WORK TO BE COMPLETED: Some entries follow. Reproduce exactly the lines starting at the one with "Choose the Gen4 compute generation" and stopping after the one with "The height and width of the screenshot is (724, 603).".

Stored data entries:
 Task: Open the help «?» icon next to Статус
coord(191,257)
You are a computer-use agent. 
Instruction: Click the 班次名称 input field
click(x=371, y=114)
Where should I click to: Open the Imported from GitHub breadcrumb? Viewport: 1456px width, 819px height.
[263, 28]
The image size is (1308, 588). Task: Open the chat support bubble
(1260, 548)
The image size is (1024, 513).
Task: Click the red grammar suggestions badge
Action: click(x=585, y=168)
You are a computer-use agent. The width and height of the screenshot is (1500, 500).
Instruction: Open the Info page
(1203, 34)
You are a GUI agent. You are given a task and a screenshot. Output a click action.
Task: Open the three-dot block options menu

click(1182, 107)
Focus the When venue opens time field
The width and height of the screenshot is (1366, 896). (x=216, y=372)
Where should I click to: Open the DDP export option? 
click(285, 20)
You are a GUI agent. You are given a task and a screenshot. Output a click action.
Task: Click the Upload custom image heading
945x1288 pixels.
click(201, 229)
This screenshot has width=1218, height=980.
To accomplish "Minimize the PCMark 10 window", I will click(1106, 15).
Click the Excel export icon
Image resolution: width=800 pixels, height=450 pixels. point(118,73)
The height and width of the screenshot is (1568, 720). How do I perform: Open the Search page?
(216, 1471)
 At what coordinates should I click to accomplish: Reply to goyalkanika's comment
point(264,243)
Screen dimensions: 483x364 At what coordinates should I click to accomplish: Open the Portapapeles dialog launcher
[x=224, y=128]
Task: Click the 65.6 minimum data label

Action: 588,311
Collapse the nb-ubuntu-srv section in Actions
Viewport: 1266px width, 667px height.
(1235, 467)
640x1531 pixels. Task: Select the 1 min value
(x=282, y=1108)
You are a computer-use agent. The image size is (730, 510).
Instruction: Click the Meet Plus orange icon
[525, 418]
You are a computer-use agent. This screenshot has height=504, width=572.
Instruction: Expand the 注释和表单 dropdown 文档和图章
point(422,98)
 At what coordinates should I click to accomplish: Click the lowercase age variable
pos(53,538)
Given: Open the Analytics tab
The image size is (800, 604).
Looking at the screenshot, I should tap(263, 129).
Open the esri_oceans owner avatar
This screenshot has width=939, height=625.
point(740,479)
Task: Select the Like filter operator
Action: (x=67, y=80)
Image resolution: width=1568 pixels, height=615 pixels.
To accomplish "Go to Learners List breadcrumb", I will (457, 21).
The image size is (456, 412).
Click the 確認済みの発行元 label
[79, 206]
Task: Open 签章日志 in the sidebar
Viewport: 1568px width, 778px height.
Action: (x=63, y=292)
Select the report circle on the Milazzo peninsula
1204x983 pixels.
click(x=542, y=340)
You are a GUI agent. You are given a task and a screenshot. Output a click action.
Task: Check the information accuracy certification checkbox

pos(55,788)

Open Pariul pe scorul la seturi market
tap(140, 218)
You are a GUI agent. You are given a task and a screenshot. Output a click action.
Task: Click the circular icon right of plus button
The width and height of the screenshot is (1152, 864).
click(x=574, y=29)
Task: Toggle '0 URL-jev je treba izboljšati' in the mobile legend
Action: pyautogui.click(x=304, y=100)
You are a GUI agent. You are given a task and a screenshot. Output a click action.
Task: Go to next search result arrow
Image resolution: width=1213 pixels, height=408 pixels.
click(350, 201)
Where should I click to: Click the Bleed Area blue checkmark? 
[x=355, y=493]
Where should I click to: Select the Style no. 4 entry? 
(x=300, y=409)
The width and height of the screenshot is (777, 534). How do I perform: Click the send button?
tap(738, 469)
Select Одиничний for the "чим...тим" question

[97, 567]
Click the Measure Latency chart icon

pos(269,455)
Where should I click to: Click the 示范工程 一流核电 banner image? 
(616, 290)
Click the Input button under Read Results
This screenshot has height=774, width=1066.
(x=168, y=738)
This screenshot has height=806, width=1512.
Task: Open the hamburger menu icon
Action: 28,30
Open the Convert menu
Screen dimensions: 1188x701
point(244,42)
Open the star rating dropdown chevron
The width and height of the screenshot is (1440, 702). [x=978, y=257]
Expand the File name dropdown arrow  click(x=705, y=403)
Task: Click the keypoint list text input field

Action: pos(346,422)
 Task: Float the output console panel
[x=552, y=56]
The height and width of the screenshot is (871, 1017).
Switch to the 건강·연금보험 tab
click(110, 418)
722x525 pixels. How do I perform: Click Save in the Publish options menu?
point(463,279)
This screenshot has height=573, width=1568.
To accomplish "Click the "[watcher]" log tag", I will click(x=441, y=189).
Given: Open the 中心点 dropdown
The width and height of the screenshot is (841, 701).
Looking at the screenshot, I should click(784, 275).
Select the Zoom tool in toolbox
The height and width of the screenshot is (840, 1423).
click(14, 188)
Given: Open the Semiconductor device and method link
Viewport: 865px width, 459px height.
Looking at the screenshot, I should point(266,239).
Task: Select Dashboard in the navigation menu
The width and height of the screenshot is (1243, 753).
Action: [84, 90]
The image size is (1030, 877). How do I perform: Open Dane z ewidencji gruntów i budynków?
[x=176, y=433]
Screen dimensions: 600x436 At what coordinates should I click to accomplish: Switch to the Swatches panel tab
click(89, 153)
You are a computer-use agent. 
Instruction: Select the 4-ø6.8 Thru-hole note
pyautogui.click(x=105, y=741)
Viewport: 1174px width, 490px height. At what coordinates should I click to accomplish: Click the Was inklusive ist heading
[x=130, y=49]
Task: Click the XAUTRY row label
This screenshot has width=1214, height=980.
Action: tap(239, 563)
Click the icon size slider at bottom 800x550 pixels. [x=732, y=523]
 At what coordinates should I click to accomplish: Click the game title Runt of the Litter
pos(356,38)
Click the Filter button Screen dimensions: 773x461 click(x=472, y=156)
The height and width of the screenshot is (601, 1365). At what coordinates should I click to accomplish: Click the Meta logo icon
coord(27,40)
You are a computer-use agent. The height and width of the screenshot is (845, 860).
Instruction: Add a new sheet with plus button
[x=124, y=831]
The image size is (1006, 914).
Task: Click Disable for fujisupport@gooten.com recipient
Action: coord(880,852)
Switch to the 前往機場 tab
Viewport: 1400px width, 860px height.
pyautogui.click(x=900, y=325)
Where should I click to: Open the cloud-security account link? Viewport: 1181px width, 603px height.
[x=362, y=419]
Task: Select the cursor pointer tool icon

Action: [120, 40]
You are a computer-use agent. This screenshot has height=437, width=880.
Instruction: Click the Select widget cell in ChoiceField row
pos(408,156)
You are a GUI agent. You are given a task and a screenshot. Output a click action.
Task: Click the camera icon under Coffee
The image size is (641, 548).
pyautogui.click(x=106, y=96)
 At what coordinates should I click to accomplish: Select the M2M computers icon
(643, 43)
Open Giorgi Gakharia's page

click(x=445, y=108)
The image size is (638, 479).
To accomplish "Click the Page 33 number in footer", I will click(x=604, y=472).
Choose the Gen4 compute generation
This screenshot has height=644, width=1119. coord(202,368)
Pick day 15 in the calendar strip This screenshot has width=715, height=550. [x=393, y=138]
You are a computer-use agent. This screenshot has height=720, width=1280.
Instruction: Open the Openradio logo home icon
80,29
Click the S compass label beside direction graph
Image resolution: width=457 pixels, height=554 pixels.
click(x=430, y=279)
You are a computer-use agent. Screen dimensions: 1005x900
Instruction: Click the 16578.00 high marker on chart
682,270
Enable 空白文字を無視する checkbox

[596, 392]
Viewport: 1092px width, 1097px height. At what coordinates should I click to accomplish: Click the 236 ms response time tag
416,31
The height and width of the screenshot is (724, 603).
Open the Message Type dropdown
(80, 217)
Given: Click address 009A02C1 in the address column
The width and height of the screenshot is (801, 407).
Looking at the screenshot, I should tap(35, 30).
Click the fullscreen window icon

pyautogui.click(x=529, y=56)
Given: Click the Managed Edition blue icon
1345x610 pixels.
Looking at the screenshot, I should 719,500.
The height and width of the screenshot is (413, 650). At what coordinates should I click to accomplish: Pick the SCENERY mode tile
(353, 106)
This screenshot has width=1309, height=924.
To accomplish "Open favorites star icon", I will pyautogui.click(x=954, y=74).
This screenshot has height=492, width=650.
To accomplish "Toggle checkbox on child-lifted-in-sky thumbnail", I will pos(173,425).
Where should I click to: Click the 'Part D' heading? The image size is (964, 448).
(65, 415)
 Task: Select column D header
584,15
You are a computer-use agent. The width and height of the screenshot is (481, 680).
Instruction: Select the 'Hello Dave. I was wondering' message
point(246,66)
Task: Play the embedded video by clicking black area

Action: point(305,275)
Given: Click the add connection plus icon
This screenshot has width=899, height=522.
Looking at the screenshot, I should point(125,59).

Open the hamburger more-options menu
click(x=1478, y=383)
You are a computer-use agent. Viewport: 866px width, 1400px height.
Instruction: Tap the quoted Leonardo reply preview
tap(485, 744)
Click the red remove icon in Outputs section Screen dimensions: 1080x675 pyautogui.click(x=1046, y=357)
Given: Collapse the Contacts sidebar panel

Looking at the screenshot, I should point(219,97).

TASK RESULT:
Choose the Gen4 compute generation
This screenshot has height=644, width=1119. coord(202,368)
Pick day 15 in the calendar strip This screenshot has width=715, height=550. [x=393, y=138]
You are a computer-use agent. This screenshot has height=720, width=1280.
Instruction: Open the Openradio logo home icon
80,29
Click the S compass label beside direction graph
Image resolution: width=457 pixels, height=554 pixels.
click(x=430, y=279)
You are a computer-use agent. Screen dimensions: 1005x900
Instruction: Click the 16578.00 high marker on chart
682,270
Enable 空白文字を無視する checkbox

[596, 392]
Viewport: 1092px width, 1097px height. At what coordinates should I click to accomplish: Click the 236 ms response time tag
416,31
The height and width of the screenshot is (724, 603).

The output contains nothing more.